Sabtu 24 Mar 2018 15:50 WIB

Bentrokan Pecah Setelah Pemimpin Separatis Katalunya Ditahan

Sebanyak 25 pemimpin Katalan diadili atas tuduhan pemberontakan.

Rep: Fira Nursya'bani/ Red: Nur Aini
Walikota dari kota-kota di negara bagian Katalunya mengangkat tongkat di gedung parlemen lokal Katalunya setelah hasil voting memenangkan keputusan untuk memisahkan diri dari Spanyol
Foto: Manu Fernandez/AP
Walikota dari kota-kota di negara bagian Katalunya mengangkat tongkat di gedung parlemen lokal Katalunya setelah hasil voting memenangkan keputusan untuk memisahkan diri dari Spanyol

REPUBLIKA.CO.ID, BARCELONA -- Bentrokan terjadi antara massa pengunjuk rasa dengan polisi setelah Mahkamah Agung Spayol menahan para pemimpin separatis Katalunya. Lebih dari 20 orang terluka ketika polisi anti huru hara menggunakan tongkat untuk mengusir demonstran yang memenuhi jalanan di Kota Barcelona pada Jumat (23/3) malam.

Mahkamah Agung memutuskan, 25 pemimpin Katalan harus diadili atas tuduhan pemberontakan, penggelapan, dan ketidakpatuhan terhadap negara. Mereka terancam hukuman 30 tahun penjara.

Di Madrid, hakim Mahkamah Agung Pablo Llarena juga menahan lima pemimpin Katalan lainnya untuk ditahan tanpa jaminan. Penahanan dilakukan sambil menunggu persidangan atas keterlibatan mereka dalam referendum kemerdekaan pada Oktober lalu.

Salah satu pemimpin yang ditahan adalah Jordi Turull yang menjadi kandidat presiden regional Katalunya. Ia dijadwalkan akan kembali menghadapi pemungutan suara pada Sabtu (24/3) setelah sebelumnya gagal mendapatkan suara mayoritas di parlemen Katalunya.

Sementara tokoh separatis lainnya saat ini sudah berada di tahanan atau berada di pengasingan di luar negeri. Unjuk rasa yang dilakukan di Barcelona dan di sejumlah wilayah Katalunya lainnya itu telah digagas oleh kelompok separatis, sebelum keputusan pengadilan diumumkan.
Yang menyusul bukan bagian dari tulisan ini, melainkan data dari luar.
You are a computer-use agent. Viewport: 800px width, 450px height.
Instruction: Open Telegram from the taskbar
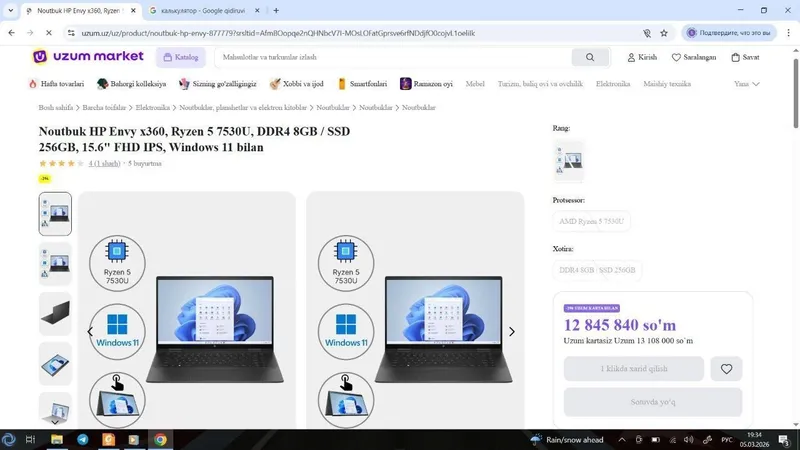pos(83,439)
Keputusan Spayol untuk menahan para pemimpin separatis kemudian semakin memicu kemarahan demonstran sehingga terjadi bentrokan dengan polisi.

Mereka melambai-lambaikan bendera Katalunya dan meneriakkan slogan-slogan kemerdekaan sambil membakar beberapa gambar hakim Mahkamah Agung dan Raja Spanyol Felipe VI. Ketegangan segera berubah menjadi kekerasan setelah beberapa pengunjuk rasa mencoba menerobos garis polisi. "Ada dua juta orang yang ingin meninggalkan Spanyol dan mereka tidak bisa menempatkan kami semua di penjara," kata salah seorang demonstran, Carme Sala, kepada BBC.

Keputusan Mahkamah Agung Spanyol tersebut dianggap sebagai tantangan paling serius yang dihadapi gerakan kemerdekaan Katalan. Hampir seluruh pimpinan separatis sekarang menghadapi pertarungan hukum yang besar.

Lima politisi Katalan yang telah ditahan sejak Jumat (23/3) di Madrid adalah Jordi Turull, mantan juru bicara pemerintah Katalan dan kandidat presiden regional Katalunya; Josep Rull, mantan menteri pembangunan Katalan; Carme Forcadell, mantan ketua parlemen Katalan; Raul Romeva, mantan kepala urusan luar negeri Katalan; dan Dolors Bassa, mantan menteri tenaga kerja Katalan.

Kelima orang itu sebelumnya telah menghabiskan beberapa waktu di tahanan setelah referendum kemerdekaan dihelat di Katalunya tahun lalu. Namun mereka dibebaskan dengan jaminan di akhir tahun lalu sambil menunggu penyelidikan atas peran masing-masing dalam referendum terlarang tersebut.

Dalam surat keputusan setebal 70 halaman, Hakim Llarena mengatakan mereka harus dikembalikan ke penjara karena mereka dikhawatirkan akan melarikan diri. Akan tetapi, Llarena belum menetapkan tanggal untuk persidangan mereka.

Kelimanya bergabung dengan empat pemimpin Katalan lainnya yang sudah ditahan di penjara. Mereka termasuk Oriol Junqueras, mantan wakil presiden Katalan; dan Jordi Snchez, yang sempat dinominasikan untuk memimpin pemerintah Katalan.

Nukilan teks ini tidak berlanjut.